Warga Lambadeuk Tagih Janji
Embung yang dibangun sejak tahun 2008 dan sudah menelan dana sebesar Rp 33,8 miliar di Gampong Lambadeuk, Kecamatan Peukan Bada
* Penyediaan Air untuk 15 Ribu Warga Terhambat
BANDA ACEH - Embung yang dibangun sejak tahun 2008 dan sudah menelan dana sebesar Rp 33,8 miliar di Gampong Lambadeuk, Kecamatan Peukan Bada, Aceh Besar, hingga kini belum juga berfungsi. Padahal, pemerintah pernah tempat penampungan air tersebut akan difungsikan mulai Desember 2012.
Sejumlah warga Lambadeuk dan sekitarnya, baru-baru ini mendatangi Wakil Ketua DPRA, Sulaiman Abda, dan mempertanyakan kenapa embung tersebut belum difungsikan. Padahal, pekerjaan proyek itu, menurut warga, sudah selesai. Warga juga meminta embung tersebut segera difungsikan.
Embung Lambadeuk dibangun dengan Anggaran Pendapatan dan Belanja Nasional (APBN) sejak pertengahan 2008. Embung ini dibangun untuk mengairi sekitar 100 hektare (Ha) sawah dan tambak warga empat desa yaitu, Lambadeuk, Lamguron, Lambaro dan Lampageu. Selain itu, juga untuk penyediaan air minum bagi 15 ribu penduduk di empat desa tersebut.
“Kepala Balai Sungai Wilayah I Sumatera Aceh yang lama, Pak Fauzi, pernah menyampaikan bahwa embung itu akan dioperasikan Desember 2012. Makanya, para petani dari desa itu datang dan mempertanyakan masalah itu kepada kami,” kata Sulaiman Abda, kepada Serambi, Selasa (11/12), saat meninjau lokasi bersama Kepala Dinas Pengairan Aceh, Ir Slamet Eko Purwadi.

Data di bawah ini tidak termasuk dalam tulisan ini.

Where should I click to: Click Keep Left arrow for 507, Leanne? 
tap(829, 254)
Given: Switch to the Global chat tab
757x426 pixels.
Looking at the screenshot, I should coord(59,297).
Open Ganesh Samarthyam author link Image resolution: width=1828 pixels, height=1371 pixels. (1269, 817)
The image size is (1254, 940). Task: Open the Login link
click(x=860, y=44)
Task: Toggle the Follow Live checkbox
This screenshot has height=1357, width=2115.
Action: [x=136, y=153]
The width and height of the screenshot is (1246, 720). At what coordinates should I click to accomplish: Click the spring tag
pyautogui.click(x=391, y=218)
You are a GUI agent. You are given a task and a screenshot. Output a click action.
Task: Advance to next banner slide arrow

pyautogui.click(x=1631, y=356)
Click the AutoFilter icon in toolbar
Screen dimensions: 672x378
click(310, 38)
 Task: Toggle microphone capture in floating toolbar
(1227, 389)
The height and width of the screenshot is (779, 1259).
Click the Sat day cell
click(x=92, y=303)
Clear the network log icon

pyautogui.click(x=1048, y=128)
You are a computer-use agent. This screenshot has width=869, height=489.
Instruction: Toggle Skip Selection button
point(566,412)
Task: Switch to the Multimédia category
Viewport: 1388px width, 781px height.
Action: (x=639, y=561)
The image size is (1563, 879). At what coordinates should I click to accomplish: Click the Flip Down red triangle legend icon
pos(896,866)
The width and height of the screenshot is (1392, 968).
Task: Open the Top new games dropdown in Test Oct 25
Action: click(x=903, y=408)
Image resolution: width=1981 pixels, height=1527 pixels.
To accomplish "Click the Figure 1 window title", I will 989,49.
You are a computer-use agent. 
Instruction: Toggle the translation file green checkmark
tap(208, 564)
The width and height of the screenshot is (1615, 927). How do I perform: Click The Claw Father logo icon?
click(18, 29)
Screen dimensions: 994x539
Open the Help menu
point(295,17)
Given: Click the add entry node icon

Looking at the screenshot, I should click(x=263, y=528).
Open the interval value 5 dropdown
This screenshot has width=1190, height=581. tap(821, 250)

Menurut Sulaiman, fakta yang dilaporkan masyarakat benar adanya. Embung sudah selesai dibangun. Namun, pintu pintu penampung air belum dipasang. “Sehingga pada musim hujan, air yang turun dari bukit sebelah utara dan timur embung, setelah masuk ke waduk langsung keluar dan mengalir ke persawahan warga tanpa pengaturan,” kata Sulaiman Abda.
Sebagian lantai embung terlihat kering, sebagian lagi sudah menjadi kubangan kerbau dan sapi. Selain itu, menurut pantauan Kadis Pengairan, ada beberapa besi beton untuk pembangunan tiang rumah pintu air, sudah dipotong. Slamet mengatakan besi-besi itu dipotong kemungkinan karena pihak Balai Sungai Wilayah I Sumatera Aceh tidak menempatkan petugas di lokasi proyek tersebut.
“Untuk menjaga aset yang dibangun dengan biaya besar ini, seharusnya ada petugas yang jaga. Kalau hari ini besi yang dipotong, bisa jadi besok-besok pagar embung dari baja juga dicuri. Kalau begini kejadiannya, bisa-bisa embung ini makin lama dioperasikan, karena harus rehab dan ganti lagi aset yang dicuri,” ujar Slamet Eko Purwadi.(her)
Perlu Penyempurnaan
MASIH ada pekerjaan lanjutan tahun 2013 dengan pagu anggaran Rp 6 miliar. Antara lain untuk bangun rumah pintu air, pengecoran bagian atas embung, banguan jembatan pendek untuk penyeberangan, rumah penjaga embung dan beberapa fasilitas. Proyeknya saat ini sedang kita tender.
Embung tersebut belum diisi air, karena belum mendapat izin pengisian dari Komisi Keamanan Bendungan di Jakarta. Setelah ada sertifikasi, baru embung boleh diisi air. Setelah diisi, dilakukan pemantuan selama 6 bulan sampai 1 tahun.
Jika dalam masa evaluasi tidak ada masalah, baru dilakukan pengisian secara permanen, hingga pada volume maksimalnya yaitu 225.000 sampai 250.000 meter kubik. Setelah embung penuh dengan air, baru program penyaluran dilaksanakan akhir 2013 atau pada awal 2014.